Analisando Burle Marx e a sua relação com a propriedade, pode-se perceber que o

local era o seu laboratório de pesquisa e a sua reserva técnica das espécies botânicas que

utilizava em seus projetos como paisagista. Com isso, procurando entender a relação que

Roberto Burle Marx tinha com sua casa, hoje, conhecida como Casa Principal, a pesquisa

seguiu na direção de compreender a museografia, os mecanismos de conservação e

preservação adotados, até então, na casa, que, atualmente, abriga a maior parte dos objetos em

exposição.

O acervo museológico foi organizado, inventariado e numerado por uma equipe, sob a

supervisão da museóloga Iara Madeira, de 1996 a 1998. Uma cópia desse inventário encontra-

se apensada ao processo de tombamento do SRBM (Processo número E03-31.624). No

entanto, apesar de ter um acervo inventariado com mais de 3.000 obras, ao longo da pesquisa,

observou-se que existem objetos sem fichas museológicas, algumas destas em exposição

permanente e outras que não estão sequer incluídas no inventário, aparentemente recebidas

pelo SRBM após a aposentadoria da museóloga Iara Madeira.

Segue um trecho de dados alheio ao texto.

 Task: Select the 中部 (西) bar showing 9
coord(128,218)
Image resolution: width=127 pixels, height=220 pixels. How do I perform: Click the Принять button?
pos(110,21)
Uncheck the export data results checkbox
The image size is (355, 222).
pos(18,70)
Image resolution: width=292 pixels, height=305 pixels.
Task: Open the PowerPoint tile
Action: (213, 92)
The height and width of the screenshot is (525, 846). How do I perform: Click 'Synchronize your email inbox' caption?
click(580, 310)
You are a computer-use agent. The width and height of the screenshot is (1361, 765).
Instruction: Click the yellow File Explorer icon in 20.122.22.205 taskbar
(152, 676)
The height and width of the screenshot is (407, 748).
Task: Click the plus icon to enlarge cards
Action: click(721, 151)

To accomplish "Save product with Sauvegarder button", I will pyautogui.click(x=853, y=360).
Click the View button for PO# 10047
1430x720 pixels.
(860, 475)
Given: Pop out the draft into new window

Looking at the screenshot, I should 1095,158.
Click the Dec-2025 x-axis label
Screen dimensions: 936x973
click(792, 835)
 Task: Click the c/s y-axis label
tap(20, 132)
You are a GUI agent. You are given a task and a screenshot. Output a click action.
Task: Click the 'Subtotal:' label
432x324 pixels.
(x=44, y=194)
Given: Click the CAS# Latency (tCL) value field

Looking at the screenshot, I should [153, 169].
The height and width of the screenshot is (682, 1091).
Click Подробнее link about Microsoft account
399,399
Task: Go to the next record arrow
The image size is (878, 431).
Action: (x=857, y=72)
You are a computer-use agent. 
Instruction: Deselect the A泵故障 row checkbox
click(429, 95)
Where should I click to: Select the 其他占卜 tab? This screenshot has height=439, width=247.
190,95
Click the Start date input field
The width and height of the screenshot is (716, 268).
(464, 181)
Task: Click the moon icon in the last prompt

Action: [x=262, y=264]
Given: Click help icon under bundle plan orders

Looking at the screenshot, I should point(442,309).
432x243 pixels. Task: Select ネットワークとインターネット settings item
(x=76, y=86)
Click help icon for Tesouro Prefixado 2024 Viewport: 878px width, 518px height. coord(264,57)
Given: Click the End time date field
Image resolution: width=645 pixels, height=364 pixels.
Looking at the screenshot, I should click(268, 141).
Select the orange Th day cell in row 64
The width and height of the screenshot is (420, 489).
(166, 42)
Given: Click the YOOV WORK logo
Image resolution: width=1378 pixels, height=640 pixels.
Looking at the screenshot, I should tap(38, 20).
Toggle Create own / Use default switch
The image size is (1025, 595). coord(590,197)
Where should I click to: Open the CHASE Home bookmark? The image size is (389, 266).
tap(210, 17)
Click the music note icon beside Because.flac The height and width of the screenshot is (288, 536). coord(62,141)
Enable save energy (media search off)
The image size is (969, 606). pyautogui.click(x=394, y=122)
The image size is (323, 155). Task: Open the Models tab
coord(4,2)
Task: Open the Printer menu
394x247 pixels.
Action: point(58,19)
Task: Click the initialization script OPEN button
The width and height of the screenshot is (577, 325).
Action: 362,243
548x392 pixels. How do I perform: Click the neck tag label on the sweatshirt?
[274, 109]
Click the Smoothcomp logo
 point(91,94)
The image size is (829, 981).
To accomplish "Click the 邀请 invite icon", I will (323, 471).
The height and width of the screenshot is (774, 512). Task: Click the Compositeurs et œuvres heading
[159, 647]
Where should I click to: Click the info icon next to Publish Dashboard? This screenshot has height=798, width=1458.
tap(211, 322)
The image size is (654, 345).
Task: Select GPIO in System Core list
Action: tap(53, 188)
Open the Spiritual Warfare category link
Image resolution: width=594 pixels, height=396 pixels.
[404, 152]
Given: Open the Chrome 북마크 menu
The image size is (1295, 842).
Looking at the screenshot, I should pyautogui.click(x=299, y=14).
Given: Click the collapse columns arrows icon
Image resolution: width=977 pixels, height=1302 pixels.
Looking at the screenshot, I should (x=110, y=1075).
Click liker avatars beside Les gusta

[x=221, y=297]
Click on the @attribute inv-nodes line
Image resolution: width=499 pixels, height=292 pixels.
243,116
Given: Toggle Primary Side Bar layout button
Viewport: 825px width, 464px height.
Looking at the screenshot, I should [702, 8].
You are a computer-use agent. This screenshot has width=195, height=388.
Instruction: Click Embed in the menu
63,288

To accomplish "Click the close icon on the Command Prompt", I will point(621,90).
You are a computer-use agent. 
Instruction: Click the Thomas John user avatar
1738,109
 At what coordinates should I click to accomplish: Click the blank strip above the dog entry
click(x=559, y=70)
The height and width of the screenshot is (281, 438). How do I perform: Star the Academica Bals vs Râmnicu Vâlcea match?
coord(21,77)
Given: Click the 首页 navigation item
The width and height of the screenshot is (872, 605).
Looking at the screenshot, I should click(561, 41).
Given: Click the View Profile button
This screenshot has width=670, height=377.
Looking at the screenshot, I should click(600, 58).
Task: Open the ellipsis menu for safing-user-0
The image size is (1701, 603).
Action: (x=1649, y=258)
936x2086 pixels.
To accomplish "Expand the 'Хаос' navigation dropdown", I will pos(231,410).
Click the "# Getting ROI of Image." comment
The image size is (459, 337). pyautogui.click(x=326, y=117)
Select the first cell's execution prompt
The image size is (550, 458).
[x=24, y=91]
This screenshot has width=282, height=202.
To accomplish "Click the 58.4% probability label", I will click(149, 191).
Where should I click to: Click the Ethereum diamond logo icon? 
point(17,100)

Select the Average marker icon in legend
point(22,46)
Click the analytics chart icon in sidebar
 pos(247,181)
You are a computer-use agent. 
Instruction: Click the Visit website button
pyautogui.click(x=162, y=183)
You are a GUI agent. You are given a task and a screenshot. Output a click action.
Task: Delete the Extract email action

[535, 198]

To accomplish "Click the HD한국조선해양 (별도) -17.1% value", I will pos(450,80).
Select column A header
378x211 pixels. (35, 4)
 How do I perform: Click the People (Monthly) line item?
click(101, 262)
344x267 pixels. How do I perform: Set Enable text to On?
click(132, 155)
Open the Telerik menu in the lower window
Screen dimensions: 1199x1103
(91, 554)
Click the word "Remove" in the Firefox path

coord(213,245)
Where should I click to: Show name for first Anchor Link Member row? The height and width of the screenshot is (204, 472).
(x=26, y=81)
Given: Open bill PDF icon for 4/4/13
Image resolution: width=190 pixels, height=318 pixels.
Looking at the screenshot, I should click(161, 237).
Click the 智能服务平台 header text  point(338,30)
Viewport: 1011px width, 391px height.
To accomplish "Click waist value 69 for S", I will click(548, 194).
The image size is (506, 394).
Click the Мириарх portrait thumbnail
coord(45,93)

Isto foi um obstáculo para

conhecer a origem de muitos objetos da coleção, ou mesmo saber se realmente foram doadas

ao Sítio, posteriormente à morte do paisagista. Não foi possível encontrar, durante as

atividades da aluna na Unidade, algum documento que desse conta da quantificação, por

tipologia, dos objetos das coleções de arte de RBM.

Foi durante o tombamento que o termo museu casa aparece para definir a Casa

Principal. Dessa forma, durante esse trabalho, será usado o termo “Casa Principal/Museu

Casa”, uma vez que, hoje, na administração do SRBM somente é usado o termo Casa

Principal.

Do ponto de vista da museóloga, surgiram algumas indagações sobre a Casa

Principal/Museu Casa, que foram essenciais para formular as questões preliminares e definir o

escopo do trabalho final do curso: Em qual categorização a Casa Principal/Museu Casa se

enquadra no estudo de espaço museológico? A Museografia4 do local é adequada para

visitação? O que deveria ser considerado mais importante: a interação visitante/acervo ou

manter o espaço na disposição original? Quais os riscos aos quais a coleção está sujeita se

4 Museografia - Atualmente, a museografia é definida como a figura prática ou aplicada da

museologia, isto é, o conjunto de técnicas desenvolvidas para preencher as funções museais, e

particularmente aquilo que concerne à administração do museu, à conservação, à restauração, à

segurança e à exposição (DEVALLÉES; MAIRESSE, 2013).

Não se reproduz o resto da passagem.